_Selected text_
>> begin

Sunday, February 5, 2012

The Good, The Bad, and the Cuddly

This week, there was big news for my family, we had loads of drama in our crazy a$$ ghetto fabulous apartment, and my nutty sister welcomed a new addition to her family—of the four legged variety. Warning, she has been calling people saying she brought her baby boy home, and many of her friends had nearly passed out at the news because they were shocked to miss an entire pregnancy.

Before I get into the juicy neighborhood gossip, the good news! My hardworking spouse, P, finally is officially permanently employed! We all heaved a collective sigh of relief. More good news, my four year old, Lanes, is enrolled in kindergarten.  P, diligent to a fault, had all the paperwork filled, filed, sorted, certified, and aligned. Luckily, he stopped short of laminating and binding the information, but I wouldn’t put it past him.

Thanks to his meticulous nature, getting Lanes registered took all of five minutes.  The lady in the principal’s office was peppering her conversation with lots of phrases like ‘oh my!’ and ‘wow, you’ve done all my work for me’. 

Each time she said she needed to photocopy something, presto, P had done it for her! Every time she brought out a form for us to fill, abracadabra, P had beaten her to it. I don’t know if she was impressed or was classifying him as a Type A personality in her head. 

Meanwhile, my contribution to the entire process was showing up with my hair properly groomed and supplying ID cards upon request.  My wide eyes were swiveling around trying to take in the surroundings. I was proud and petrified at the same time--I'm so going to be that annoying mom that screeches and weeps at graduation--I'll probably throw myself to the ground for good measure.

>> end

_Provided information_
>> begin

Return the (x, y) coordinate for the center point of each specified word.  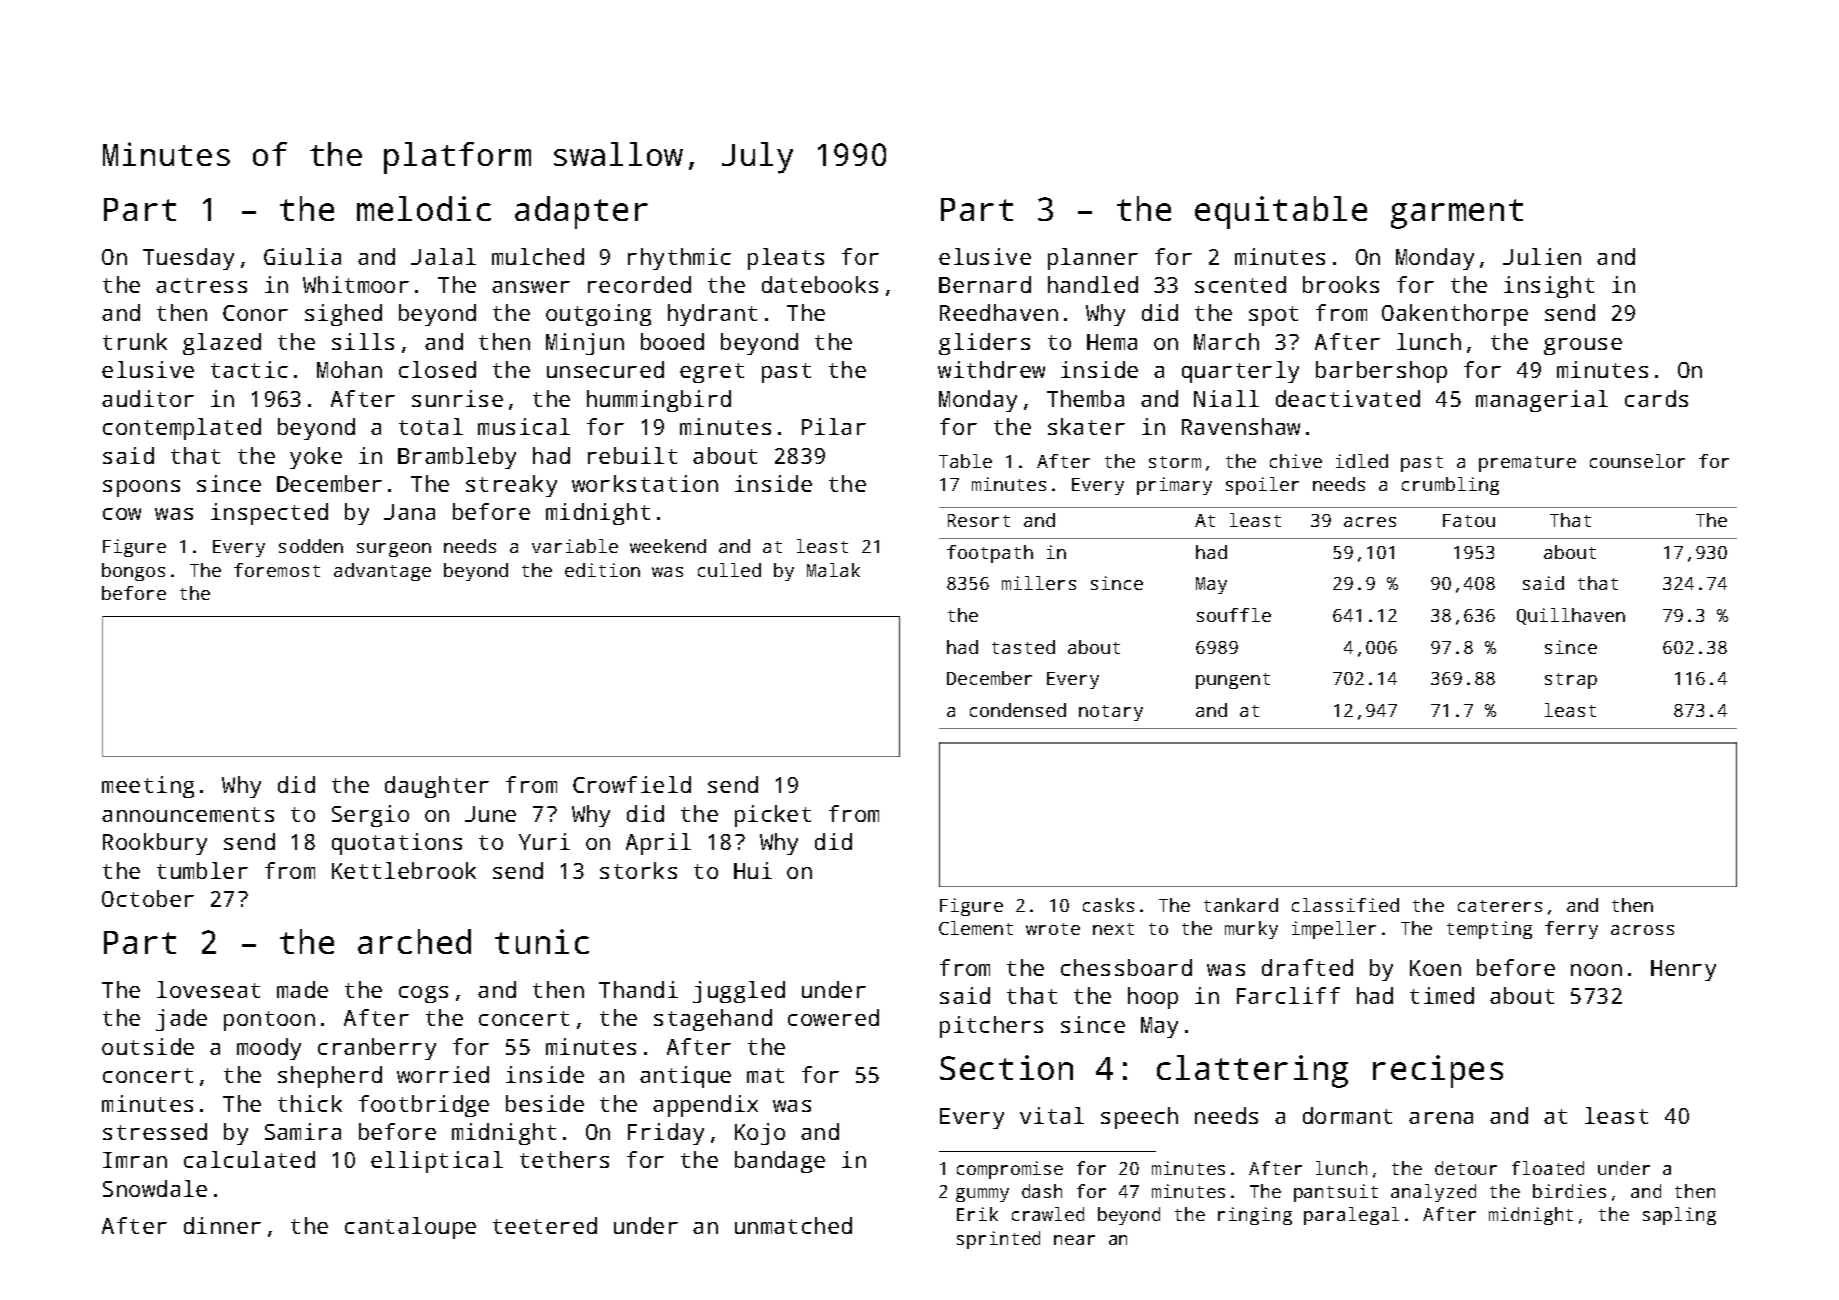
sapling (1679, 1216)
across (1642, 930)
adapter (581, 212)
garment (1457, 214)
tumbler (202, 870)
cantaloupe (410, 1228)
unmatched (793, 1225)
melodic (424, 208)
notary (1111, 713)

>> end

_What you will do_
Extract the part of the blog post that opens with the words containing "The Good, The" and closes with "an entire pregnancy.", copying it word for word.

_Answer to the task_
The Good, The Bad, and the Cuddly

This week, there was big news for my family, we had loads of drama in our crazy a$$ ghetto fabulous apartment, and my nutty sister welcomed a new addition to her family—of the four legged variety. Warning, she has been calling people saying she brought her baby boy home, and many of her friends had nearly passed out at the news because they were shocked to miss an entire pregnancy.